───── LISTED RECORDS

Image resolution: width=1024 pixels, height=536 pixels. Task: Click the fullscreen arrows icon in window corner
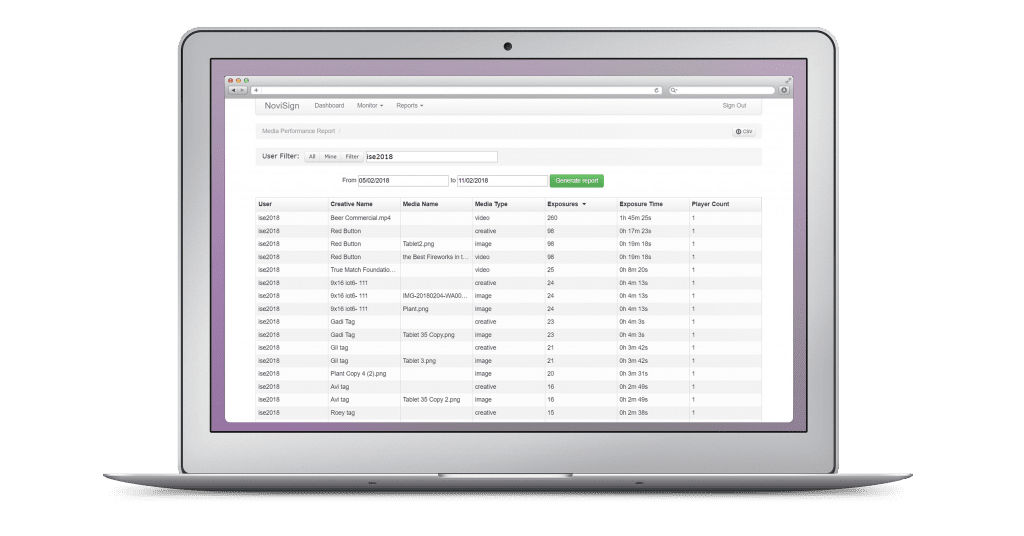788,80
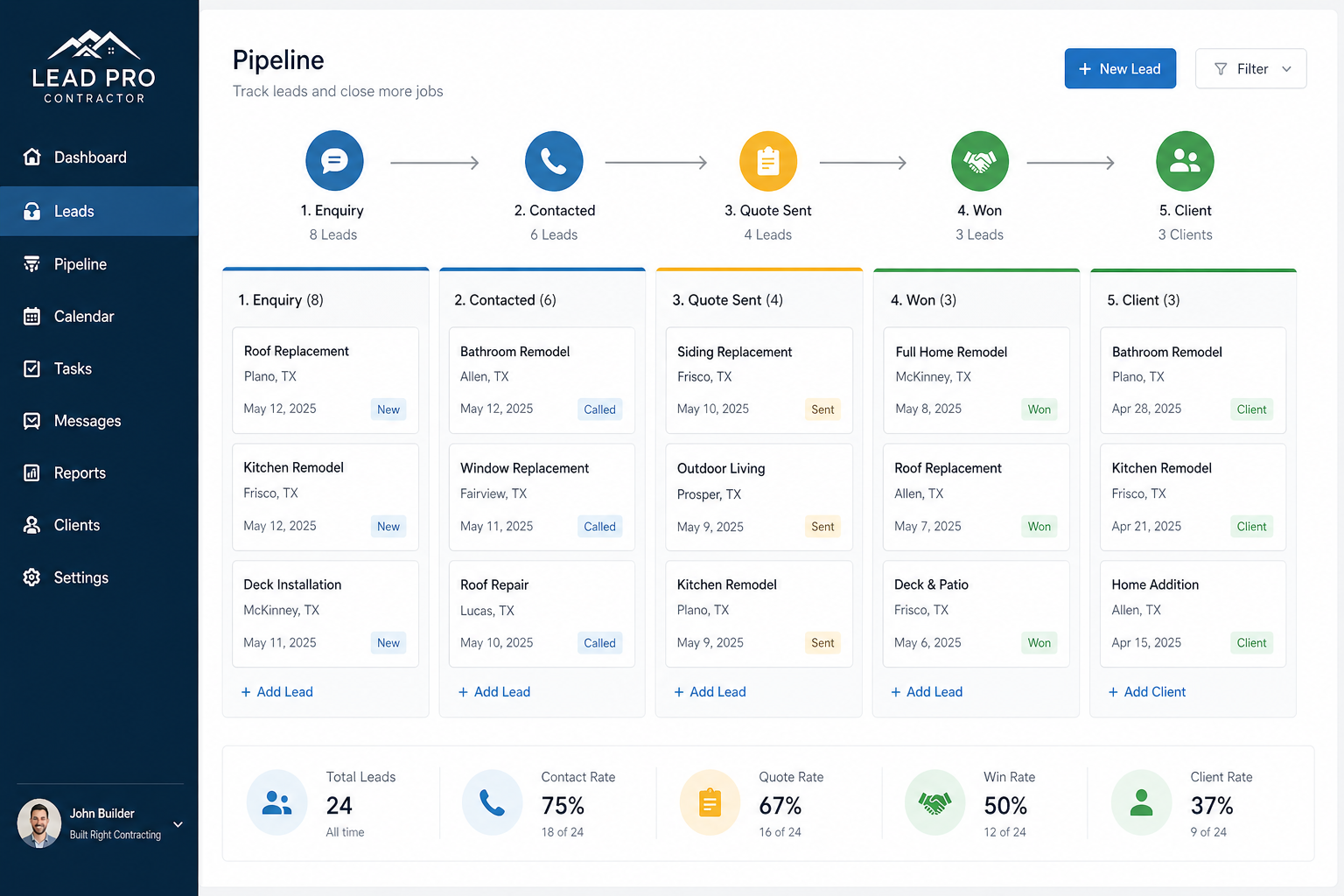Click Add Lead under Enquiry column
Image resolution: width=1344 pixels, height=896 pixels.
(x=276, y=692)
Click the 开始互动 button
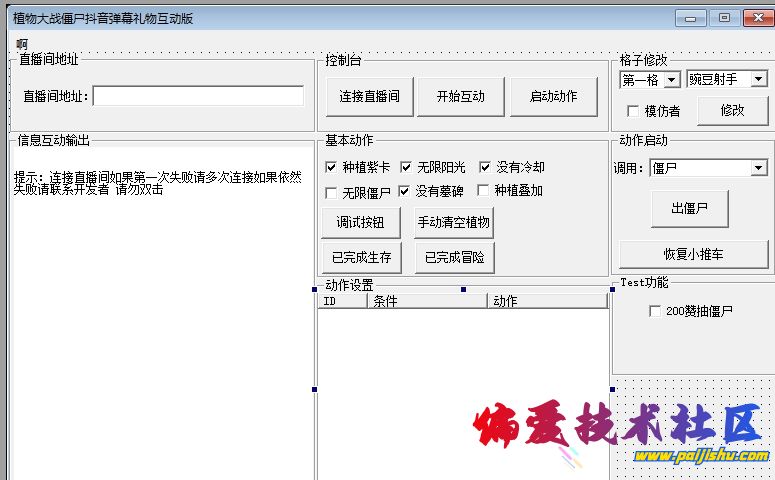 (460, 97)
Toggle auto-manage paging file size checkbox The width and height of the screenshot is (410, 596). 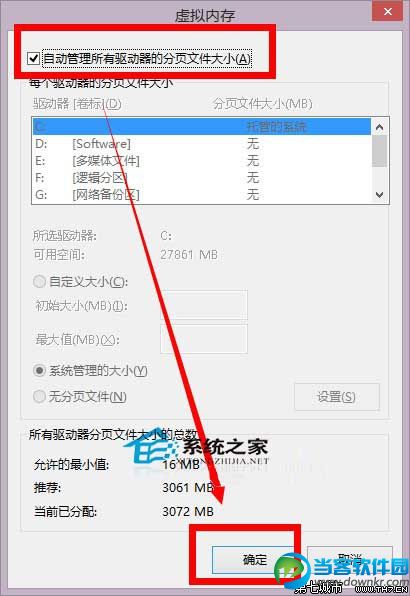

──────────

→ TO DO
Produce a verbatim copy of the listing, leaving out all pictures.

→ RESULT BELOW
Image resolution: width=1024 pixels, height=536 pixels. Task: Click the fullscreen arrows icon in window corner
788,80
Click Add Lead under Enquiry column
Image resolution: width=1344 pixels, height=896 pixels.
(x=276, y=692)
Click the 开始互动 button
 (460, 97)
Toggle auto-manage paging file size checkbox The width and height of the screenshot is (410, 596). 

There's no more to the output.